“Tower? Book?” Greckan squinted at her.
“His secrets. The worst of my worries.”
“Will he send more shadow men?” Lilia fretted. “Are they real enough to hurt us?”
“He will, but I doubt they are dangerous. Each troupe will have but a single living soldier. Find the one and the game is up. The rest will be shadows, made by father to fool us.”
“And all this time we’ve done whatever they asked.” Greckan drummed his boney fingers on the table. “We’re ignorant, all of us. We’ve known no magic in all our lives.”
“No one has,” she assured him. “If you wish to save your lives, you will tell this truth to as many as you can. Father thrives on his illusions. He’s counting on you to obey his grey men, to never ask questions. Tell your neighbors. Urge them to spread the word. Bring hope, and you may yet live. Do nothing, and it will not matter. You will stay his slaves until the end.”
“Who is this man who calls himself king?” asked Faye, shy and pretty. “Is he really your father?”
“Yes. We’ve all wondered,” pressed Lilia. “Is that how you landed in Lune? You ran away from him?”

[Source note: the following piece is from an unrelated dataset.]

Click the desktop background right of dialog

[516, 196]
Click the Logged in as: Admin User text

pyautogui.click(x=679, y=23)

She gazed into the lantern’s flame. “I left him. I fled because I know what he wants. His heart is full of malice. He would doom us for no reason I can make sense of. He wears his little disguises and plays at being the lord of Thillria, but he wants more than that. I must stop him, or nothing will remain. He is my father, but no love lives between us.”
Lilia stood speechless. Greckan hunched over the table, grimacing.

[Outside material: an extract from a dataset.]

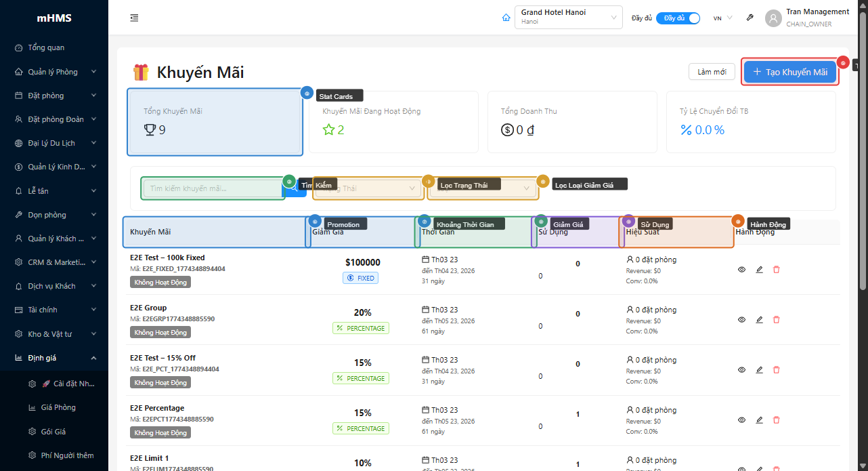868x471 pixels.
Task: Delete the E2E Test – 15% Off promotion
Action: point(777,370)
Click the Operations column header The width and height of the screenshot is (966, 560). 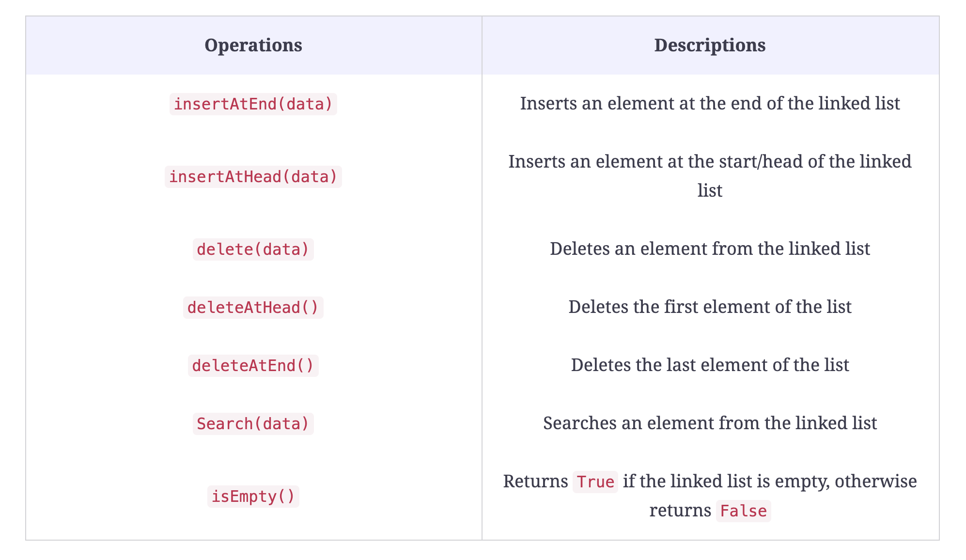[253, 45]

“He would kill us?” Faye squeaked.
“He wants to reshape the world,” she answered. “If he has to put us in our graves to do it, he will.”
“We don’t understand,” said Lilia.
“I would not expect you to.”
The three villagers fell quiet. Still bleary-eyed, Andelusia sank onto the edge of the bed. I studied the Pages Black. Her mind roamed. I know its magicks. How can I seal the Undergrave? How can I make all the shadow men disappear? What if father comes for me? He makes fortresses in his mind and wears the faces of dead men. I have none of these powers. None.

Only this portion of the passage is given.